Alumni Spotlight – Melodie
This is one person’s story; everyone will have unique experiences on their path to sobriety. This story may contain behaviors or information about use that is triggering. Please use your own discretion.
We interviewed an alumna of Lakeview Health, Melodie, shortly after she celebrated a year of sobriety. Lakeview Health (LH): What do you remember about the days before you came to Lakeview? How did you feel? Who was involved? Melodie (M): The days prior to entering treatment at Lakeview was honestly a blur. I had been drinking so much; trying to numb anything and everything I felt so that I didn’t feel anything at all. I knew I needed to go, but I was scared and wasn’t sure what to expect, or if it would even work for me. My son Ryan, who was 21 at the time, saw me spiraling out of control. He called my sponsor who told him to get me back to Lakeview (which would be for my second time). LH: What do you remember about your first week or so at Lakeview? How did that compare to the last few weeks you were here? M: I came back to Lakeview on May 8th, 2016, which was Mother’s Day. I don’t remember anything about that night, but later, I was told, the staff told Ryan to get me to the nearest Emergency Room because they weren’t able to properly assess me due to my high blood alcohol content. I found out later that I had a .375 BAC and, medically, should not have survived. I am so glad that wasn’t the case.

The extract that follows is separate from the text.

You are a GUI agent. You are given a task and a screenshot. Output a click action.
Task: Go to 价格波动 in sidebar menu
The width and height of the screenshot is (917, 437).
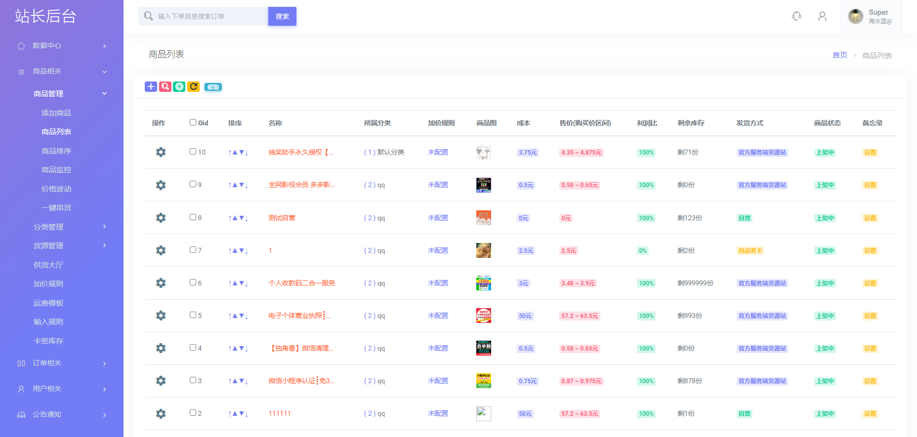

After the fog I was in lifted, I took the bull by the horns and soaked in everything I could, like a sponge. I knew I had been given a second chance at life and I was determined to make it count. The last few weeks prior to my discharge, I was much more clear-minded. I had no more shaking and my appetite was better, along with many other positive things.

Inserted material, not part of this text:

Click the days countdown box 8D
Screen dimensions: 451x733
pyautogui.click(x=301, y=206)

LH: Were you afraid to leave treatment? What inspired you to change your life? What was that like for you? M: As time got closer to my discharge, I can’t say that I was ready to go out into the real world because I wasn’t. I was scared to death and was afraid that I wasn’t ready. By the time I did leave, I knew that I had learned as much as I could while at Lakeview. Since then, I’ve been able to use that in my everyday life.

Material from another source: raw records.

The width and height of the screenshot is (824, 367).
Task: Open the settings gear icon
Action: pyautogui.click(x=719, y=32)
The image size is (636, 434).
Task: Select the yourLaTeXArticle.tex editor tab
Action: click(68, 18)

The greatest inspiration to change my life was coming so close to death and coming out the other side by the Grace of God. I want to help others the way I’ve been helped and share my experience, strength, and hope.
LH: What was life like right after treatment? Was there anything that threatened your sobriety you felt you could not handle? Or was it less-scary than you thought? Did you ever reach a point where you thought couldn’t anymore? If so, what do you do in those situations? M: Once I left treatment, the first thing I did was go to a meeting. I also started attending an IOP, which I think is very beneficial for anyone after leaving treatment. I did 90 meetings in 90 days and I continue to go to meetings, meet with my sponsor, and with my network of friends I’ve met in AA. While I was in treatment, my beloved dog Cuddles, who was 11-years-old, got sick and was diagnosed with congestive heart failure. He was placed on medications and did well up until April of this year when I had to make the difficult decision to put him down.
Without sincerely working my program, talking to my sponsor, and having my network of friends in AA I can honestly say I would have drank again.
LH: After however many months sober now, you are gaining some positive momentum with sobriety, your work, and your whole attitude and outlook on life. What is it like to have made so much progress in such a short amount of time? How do you feel about yourself now? How is life different? M: I just celebrated my 1 year on May 8th and I’m the happiest I’ve ever been in my life. Are things perfect? No, and never will be, but I’m able to handle situations which used to baffle me. I enrolled in college last Spring and I’m working on an A.A. degree in Criminal Justice. This is something I’ve always wanted to do but wasn’t able to because alcohol controlled my life. I’m told regularly how calmer I am and how much easier it is for others to approach me. I’m grateful for every day and I try to do something nice for someone on a daily basis. I have a simple life now. I’m able to enjoy being with my family and friends and continue being sober while doing it; it’s a wonderful feeling. I’m thankful to God for the amazing life He’s blessed me with and I’m forever indebted to Lakeview for showing me a better way to live, without the use of mind-altering substances.
Life is about living, and living it to the fullest. It’s available for each and every one of us, if we choose it. I’ve chosen this new way of life and hope those reading this will, too. Just remember: One Day At A Time!